Pilgrim in the Microworld
- Author: David Sudnow
- Subject: Video games
- Genre: Case studies
- Publisher: Warner Books
- Publication date: 1983
- Pages: 161
- ISBN: 0-446-51261-3

= Pilgrim in the Microworld =

1983 book by David Sudnow

Pilgrim in the Microworld is an analysis book on the arcade game Breakout by David Sudnow.

== Overview ==
David Sudnow was a sociologist professor at the University of California system, winner of the Guggenheim Fellowship in 1979 and piano teacher. He discovered Breakout while picking up his son at an arcade facility and began playing the Atari 2600 version of the game for months. For the book, Sudnow visited manufacturer Atari and interviewed the game's programmers.

== Publication ==
Pilgrim in the Microworld was originally published in 1983 by Warner Books.

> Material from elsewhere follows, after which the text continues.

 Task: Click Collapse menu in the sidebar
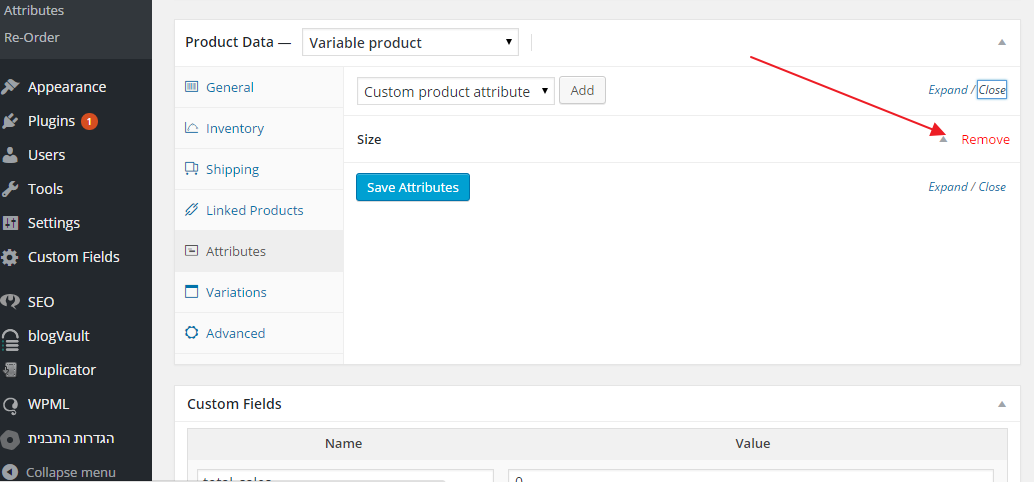click(70, 472)
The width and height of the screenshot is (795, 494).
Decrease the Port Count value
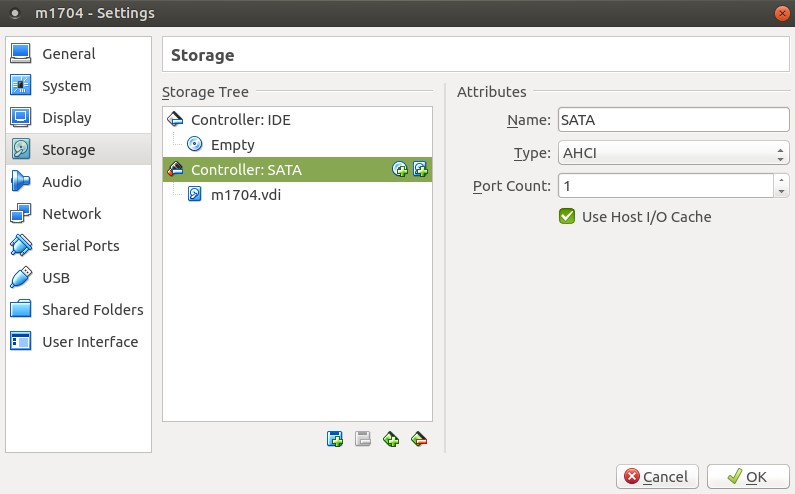coord(781,192)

Boss Fight Books crowdfunded a reprint with a new foreword and copy editing on Kickstarter in 2019.

== Reception ==
The New York Times stated the book's style to be breathless, but criticized the lack of analysis of how the game fits into broader "computer society". Kirkus Reviews stated it might be self-indulgence and written like a personal experience.' San Francisco Examiner found the book "exhilarating". Newsweek ridiculed it, stating to read the game's manual and changing the money for the book into quarters to play Breakout instead.

Kill Screen wrote a retrospective on the book in 2013, comparing it to 1982's Invasion of the Space Invaders. In 2020, Unwinnable noted that Sudnow looked at music as a reference point for the book.